Statistical power is the probability of detecting a true effect. It increases with sample size, effect size magnitude, and alpha level. Effect size quantifies the magnitude of an effect independent of sample size. A-priori power analysis plans sample size to achieve adequate power (typically 0.80). Underpowered studies risk Type II error (missing true effects); overpowered studies waste resources.
Use power analysis software (G*Power) to compute required sample sizes for typical effect sizes and power levels. Review published papers reporting effect sizes and power. Discuss why small-sample studies are common in psychology and their implications.
You've already encountered the concept that statistical significance depends on both the size of an effect and the precision of your estimate. Statistical power and effect size formalize this relationship and turn it into a design tool. Power is the probability that your study will detect a true effect when one exists — in other words, the probability of *not* making a Type II error (false negative). Power depends on three things under your control as a researcher: the effect size you're trying to detect, the sample size you collect, and the significance threshold you set.
Effect size is the metric that links statistical results to scientific meaning. It quantifies the magnitude of a difference or relationship in a scale-free way. Common effect size metrics include Cohen's d (for mean differences — a d of 0.5 means the group means are half a standard deviation apart), r (the correlation coefficient, which is its own effect size measure), and η² (proportion of variance explained in ANOVA). Cohen's benchmark guidelines — small (.2), medium (.5), large (.8) for d — are rough calibrations, not laws. What counts as a meaningful effect depends entirely on the domain: a d of 0.2 might be clinically important for a serious disease intervention but trivial for an attitude measure. Effect size connects your result to the world outside the p-value, which is why reporting it is now required by most journals.
A-priori power analysis is the practice of calculating required sample size *before* collecting data, given your target power (typically .80), your chosen alpha (.05), and your expected effect size. The mechanics work like this: power increases as sample size increases, because larger samples reduce sampling error, making it easier to distinguish real effects from noise. If you expect a small effect (d = 0.2), you need a much larger sample to reliably detect it than if you expect a large effect (d = 0.8). Underpowered studies — those with power below .80 — not only fail to detect true effects; they also produce unstable effect size estimates, because small samples vary widely. A study with 30% power that happens to find p < .05 likely observed an inflated effect by chance, which then fails to replicate.

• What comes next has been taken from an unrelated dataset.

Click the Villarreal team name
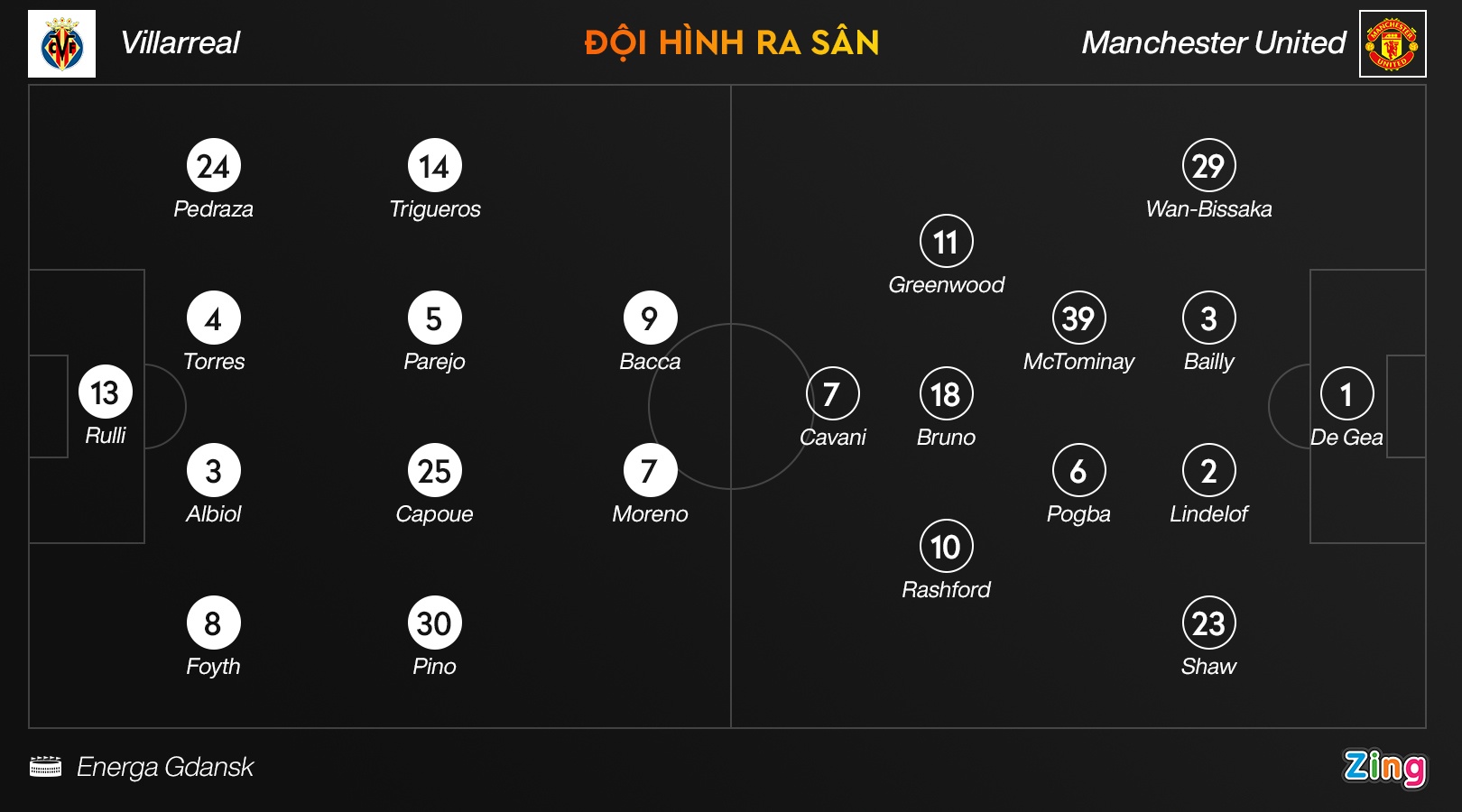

The replication crisis in psychology was partly caused by widespread use of underpowered studies with flexible stopping rules — collecting data until p < .05 emerged. Understanding power helps you see exactly why this is problematic: if you stop when you first cross the significance threshold, you've created an implicit multiple-comparison problem (the more you look, the higher the false positive rate) and you've exploited sampling variability rather than estimated a true effect. The remedy is to commit to a sample size before you start, justify it with a power analysis, and pre-register your hypotheses. Power analysis is not a bureaucratic requirement — it is the tool that connects the precision of your measurement to the scientific claims you're entitled to make.